Accanto agli oceani, l’Himalaya: dal 22 maggio l’americano Jordan Romero, 13 anni, è il più giovane ad aver scalato l’Everest. Era già salito sulle cime più alte di tre continenti: a 9 anni sul Kilimandjaro, a 11 sul McKinley e sull’Aconcagua. «Ogni passo che faccio è verso il grande obiettivo della mia vita: stare in cima al mondo», ha dichiarato. Sentivamo l’esigenza delle sue parole, noi che come obiettivi abbiamo invece quelli più plebei di sbarcare il lunario e tenere unita la famiglia.
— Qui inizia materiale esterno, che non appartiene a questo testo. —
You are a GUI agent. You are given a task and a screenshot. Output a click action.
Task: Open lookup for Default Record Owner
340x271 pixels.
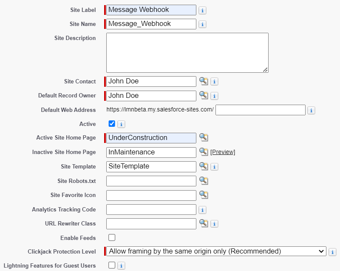pyautogui.click(x=204, y=95)

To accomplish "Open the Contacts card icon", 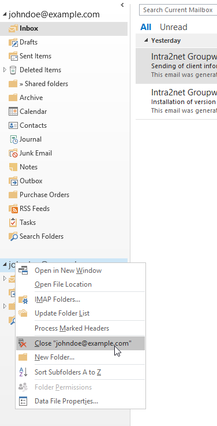I will [13, 125].
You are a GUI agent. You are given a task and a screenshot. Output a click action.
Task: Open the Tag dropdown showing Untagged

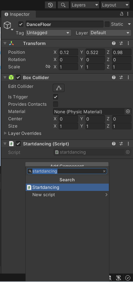click(48, 33)
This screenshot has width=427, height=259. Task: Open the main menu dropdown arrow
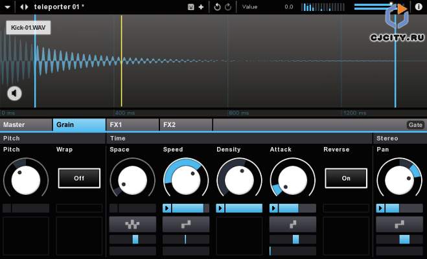pos(9,6)
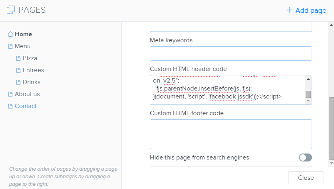Click the Pages stack icon in header
This screenshot has height=189, width=334.
[11, 10]
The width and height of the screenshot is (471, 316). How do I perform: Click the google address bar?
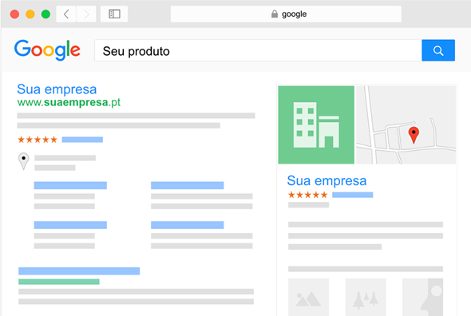286,14
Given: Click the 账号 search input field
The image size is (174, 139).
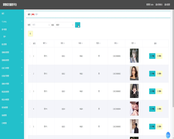Looking at the screenshot, I should click(x=41, y=25).
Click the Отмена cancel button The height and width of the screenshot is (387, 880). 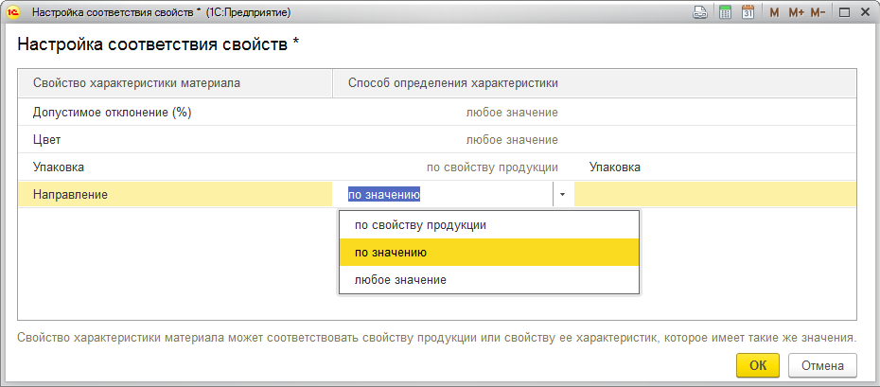(x=822, y=365)
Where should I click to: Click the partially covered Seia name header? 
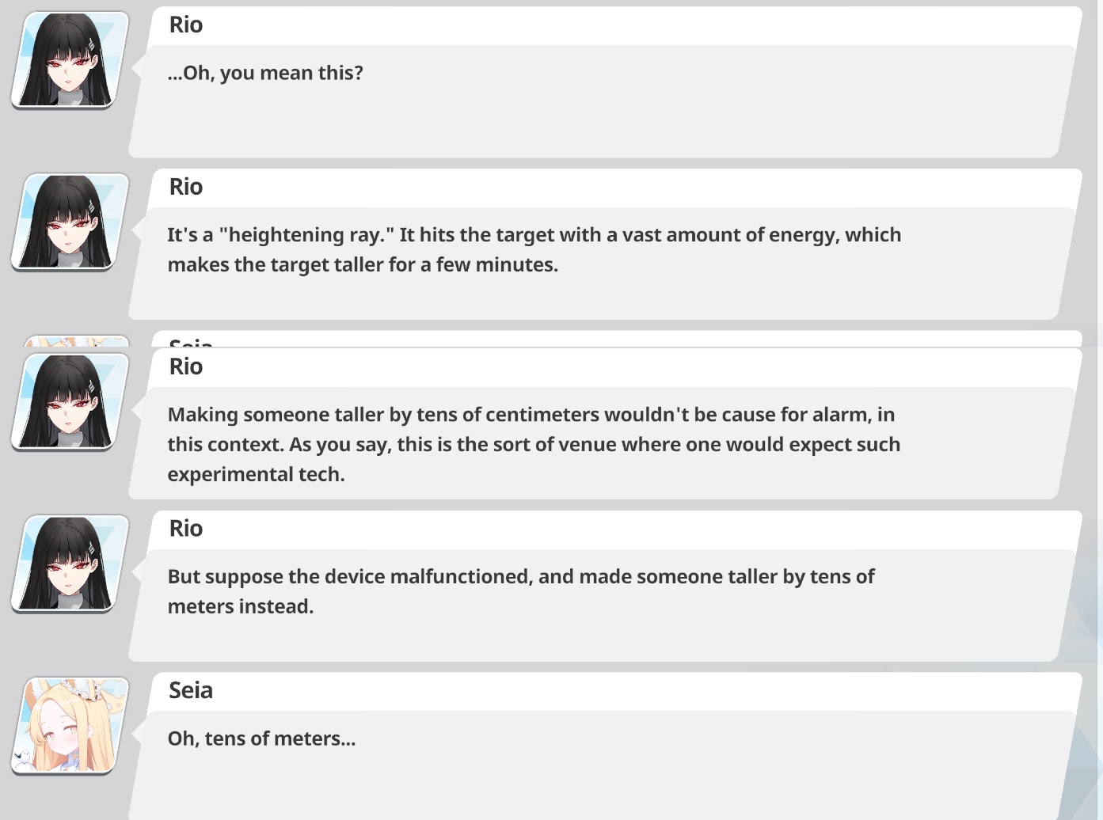pos(191,342)
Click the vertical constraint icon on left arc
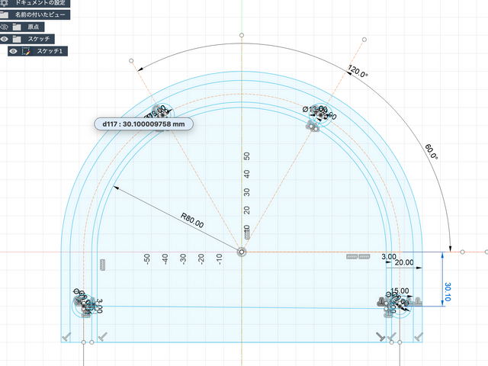 101,265

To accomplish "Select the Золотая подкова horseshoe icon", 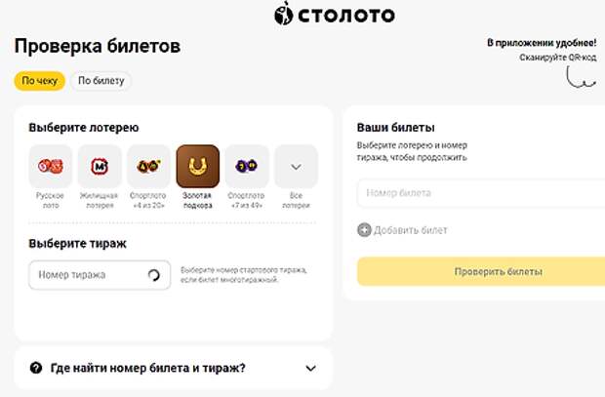I will 197,167.
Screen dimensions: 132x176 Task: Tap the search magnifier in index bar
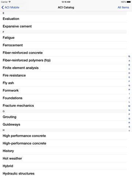(x=129, y=56)
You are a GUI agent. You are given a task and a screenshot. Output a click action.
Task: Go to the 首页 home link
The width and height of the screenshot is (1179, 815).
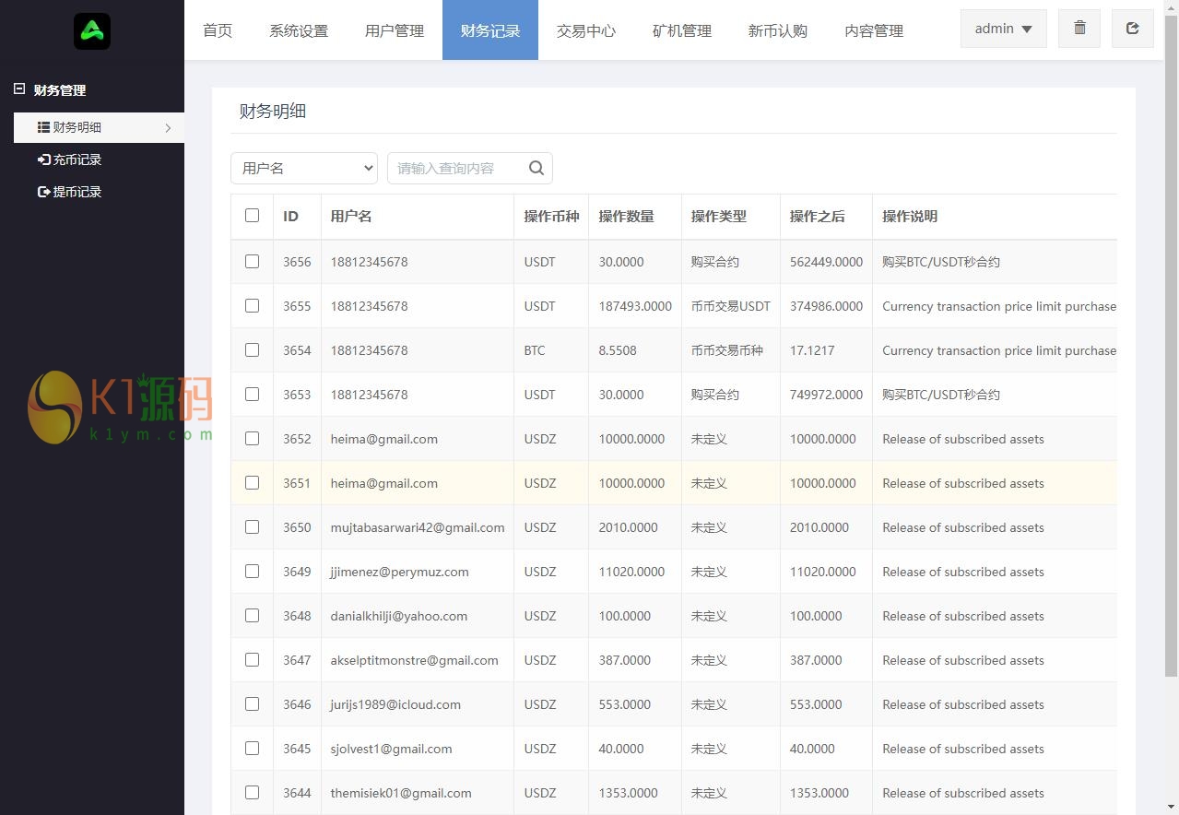pyautogui.click(x=218, y=30)
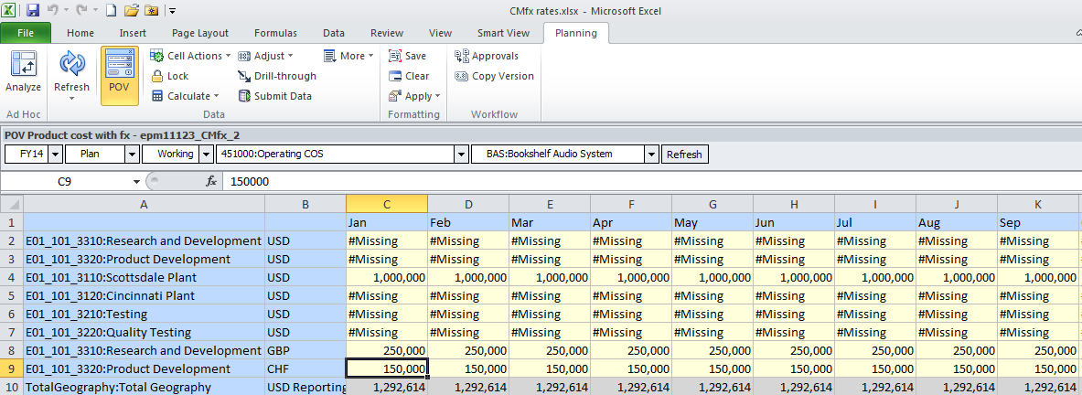This screenshot has height=395, width=1082.
Task: Toggle the POV button in ribbon
Action: tap(119, 71)
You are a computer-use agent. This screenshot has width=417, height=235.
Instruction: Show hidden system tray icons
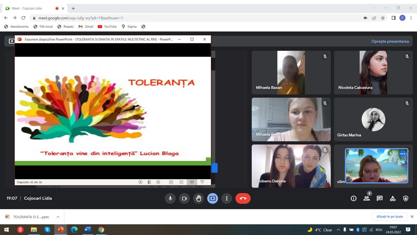[x=338, y=230]
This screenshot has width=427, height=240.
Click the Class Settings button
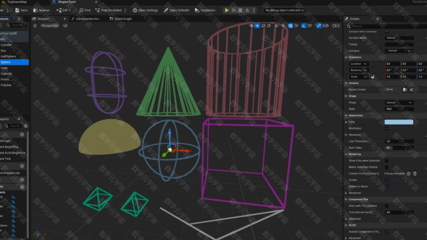[145, 10]
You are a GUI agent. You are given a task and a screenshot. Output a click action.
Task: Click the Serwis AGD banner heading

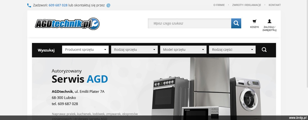[80, 79]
Dopo che Romero ha battuto il record di Temba Tseri Sherpa, nepalese di 16 anni tornato dalla vetta dell’Everest con gravi congelamenti e conseguente amputazione delle dita dei piedi, il governo cinese ha deciso di mettere un argine a questa assurda competizione: dal 2011 nessun alpinista sotto i 18 anni e sopra i 60 (altra sfida assurda in corso!) potrà ottenere il permesso di salire l’Everest dalla parte del Tibet. Il limite di 16 anni, posto invece da tempo dal Nepal, dovrebbe fermare lo zio del baby talento nepalese, Pemba Dorje Sherpa, che personalmente detiene quello di velocità di salita con 8 ore e 10 minuti, con ossigeno ovviamente: l’anno prossimo vorrebbe portare in cima un bimbo nepalese di 10 anni (pare che il prescelto sia suo figlio) per riportare in patria il primato del più giovane. Per non perdere questa supremazia il ministero del Turismo nepalese sembra disposto a chiudere un occhio.

 

Tom Daley, inglese, 14 anni, tuffatore, è stato, a Pechino, il più giovane di sempre in gara alle Olimpiadi. Braxton Bilbrey, californiano di 7 anni, ha percorso a nuoto le acque, agitate e frequentate da squali, fra Alcatraz e San Francisco, impresa mai riuscita ad un adulto, nemmeno ai detenuti in fuga dal penitenziario. L’indiano Budhia Singh a 3 anni e mezzo aveva già corso a piedi una gara di 60 chilometri: l’anno dopo il suo allenatore è stato arrestato e condannato per torture. Matteo Manassero ha il record del più giovane partecipante, 16 anni, al Master di golf. La Ferrari ha ingaggiato Lance Stroll, canadese di 11 anni, campione di go-kart.

 

Stupore e sconcerto si moltiplicano nel mondo dello sport e non solo. Ci si interroga sugli aspetti medici, psicologici, oltre che sulla responsabilità genitoriale. E soprattutto sull’utilità, o meglio la dannosità, di questa dilagante “malattia da primato” che ogni giorno sembra superare i limiti della ragionevolezza. Senza trovare, per ora, nessuna risposta sensata. A distanza di tempo questa competitività precoce presenta il conto ai nostri ragazzi. Chiediamo loro successo, resistenza, risultati, magari anche con la pretesa che mantengano un equilibrio psicologico. Le psicosi, di cui soffrono alcuni adulti, già talenti sportivi precoci, o plurilaureati, o baby prodigio al pianoforte, dimostrano che dopo qualche anno subentrano in questi “eroi” disturbi di personalità, depressione e non sopportazione della frustrazione in ciò che non riescono a realizzare.